Many changes to the Fuchsia platform involve changing FIDL APIs which have already been published. Unless managed carefully, these changes risk breaking existing usages. Failed changes manifest in the following ways:

  • Source incompatibility: Users can no longer build against the generated code.
  • Binary incompatibility: Consuming programs can no longer understand each other at runtime.

The Fuchsia project requires that changes to published FIDL libraries are both source-compatible and binary-compatible for partners.

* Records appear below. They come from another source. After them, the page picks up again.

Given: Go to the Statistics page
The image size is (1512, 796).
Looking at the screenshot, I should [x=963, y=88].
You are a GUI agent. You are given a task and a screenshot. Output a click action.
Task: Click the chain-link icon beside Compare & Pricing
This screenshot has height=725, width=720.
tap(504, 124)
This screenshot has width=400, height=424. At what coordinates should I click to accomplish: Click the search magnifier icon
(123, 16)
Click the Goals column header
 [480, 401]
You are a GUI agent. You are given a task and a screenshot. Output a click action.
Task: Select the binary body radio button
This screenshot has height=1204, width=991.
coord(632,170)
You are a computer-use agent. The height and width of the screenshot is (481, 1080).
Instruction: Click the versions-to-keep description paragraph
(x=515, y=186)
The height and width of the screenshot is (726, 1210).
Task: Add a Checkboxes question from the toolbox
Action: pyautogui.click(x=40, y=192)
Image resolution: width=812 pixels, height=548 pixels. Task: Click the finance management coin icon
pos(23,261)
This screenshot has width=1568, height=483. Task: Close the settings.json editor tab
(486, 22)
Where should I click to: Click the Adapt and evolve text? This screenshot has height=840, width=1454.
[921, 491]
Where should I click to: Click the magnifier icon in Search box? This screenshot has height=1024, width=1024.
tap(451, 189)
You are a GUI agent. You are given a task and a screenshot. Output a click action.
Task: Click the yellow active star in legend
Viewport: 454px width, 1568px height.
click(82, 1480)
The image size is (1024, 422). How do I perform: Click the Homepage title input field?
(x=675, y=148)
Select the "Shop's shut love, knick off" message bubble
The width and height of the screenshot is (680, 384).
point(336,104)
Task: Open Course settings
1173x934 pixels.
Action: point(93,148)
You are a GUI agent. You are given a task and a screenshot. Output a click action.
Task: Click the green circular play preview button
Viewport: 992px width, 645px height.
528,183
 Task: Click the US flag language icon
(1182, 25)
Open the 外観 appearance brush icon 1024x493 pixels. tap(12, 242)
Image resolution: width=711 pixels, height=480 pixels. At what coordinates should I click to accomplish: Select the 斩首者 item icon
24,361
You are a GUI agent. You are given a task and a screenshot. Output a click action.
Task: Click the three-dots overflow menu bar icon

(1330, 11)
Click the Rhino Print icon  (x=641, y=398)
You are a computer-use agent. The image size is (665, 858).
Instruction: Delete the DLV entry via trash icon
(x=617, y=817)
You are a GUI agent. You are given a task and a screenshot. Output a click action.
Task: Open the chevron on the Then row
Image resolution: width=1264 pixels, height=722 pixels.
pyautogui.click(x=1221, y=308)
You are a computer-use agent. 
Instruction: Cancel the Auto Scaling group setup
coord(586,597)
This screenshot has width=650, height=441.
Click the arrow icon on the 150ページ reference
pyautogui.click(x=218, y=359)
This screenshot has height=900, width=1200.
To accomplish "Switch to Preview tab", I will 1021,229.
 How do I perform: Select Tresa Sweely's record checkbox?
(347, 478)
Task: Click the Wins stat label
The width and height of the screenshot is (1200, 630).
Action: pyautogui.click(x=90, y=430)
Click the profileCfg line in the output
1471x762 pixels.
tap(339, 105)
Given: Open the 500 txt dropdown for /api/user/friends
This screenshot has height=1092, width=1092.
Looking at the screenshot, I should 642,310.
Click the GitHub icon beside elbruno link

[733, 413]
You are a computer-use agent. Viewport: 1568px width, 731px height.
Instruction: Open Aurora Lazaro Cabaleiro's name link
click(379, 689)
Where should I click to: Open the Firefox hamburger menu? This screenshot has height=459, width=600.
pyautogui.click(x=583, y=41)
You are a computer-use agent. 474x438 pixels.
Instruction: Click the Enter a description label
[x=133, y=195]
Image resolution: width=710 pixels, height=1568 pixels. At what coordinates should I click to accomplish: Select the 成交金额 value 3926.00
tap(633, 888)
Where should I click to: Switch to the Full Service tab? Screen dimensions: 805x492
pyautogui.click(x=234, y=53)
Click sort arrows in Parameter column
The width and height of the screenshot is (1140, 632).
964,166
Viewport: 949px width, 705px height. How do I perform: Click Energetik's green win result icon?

Which changes to a FIDL API are safe?

For the purpose of describing interface compatibility, FIDL libraries are made up of declarations. Each declaration has a name, type, attributes, and members. Once an API is used outside of fuchsia.git the safest assumption is that all changes to it must be both binary-compatible and source-compatible with current clients. This usually means evolving libraries using soft transitions, where the backwards-incompatible portions of a change are left to the end when they will have no impact because all clients have already been migrated. See safely removing members for more information on the most common soft transition pattern.

Safe changes to members

Aside from a declaration's name and attributes, all changes to its contract are expressed in terms of changes to the declaration's members. This relationship also means incompatible changes to a declaration become incompatible changes to all the FIDL libraries which depend on that declaration, not just direct consumers of the original library's generated bindings.

All operations are safe to perform if you are certain that all consumers can be migrated atomically, i.e. they are all in the same source repository as the library definition. Otherwise, these operations must be completed as the final stage in a soft transition after all clients have been migrated away.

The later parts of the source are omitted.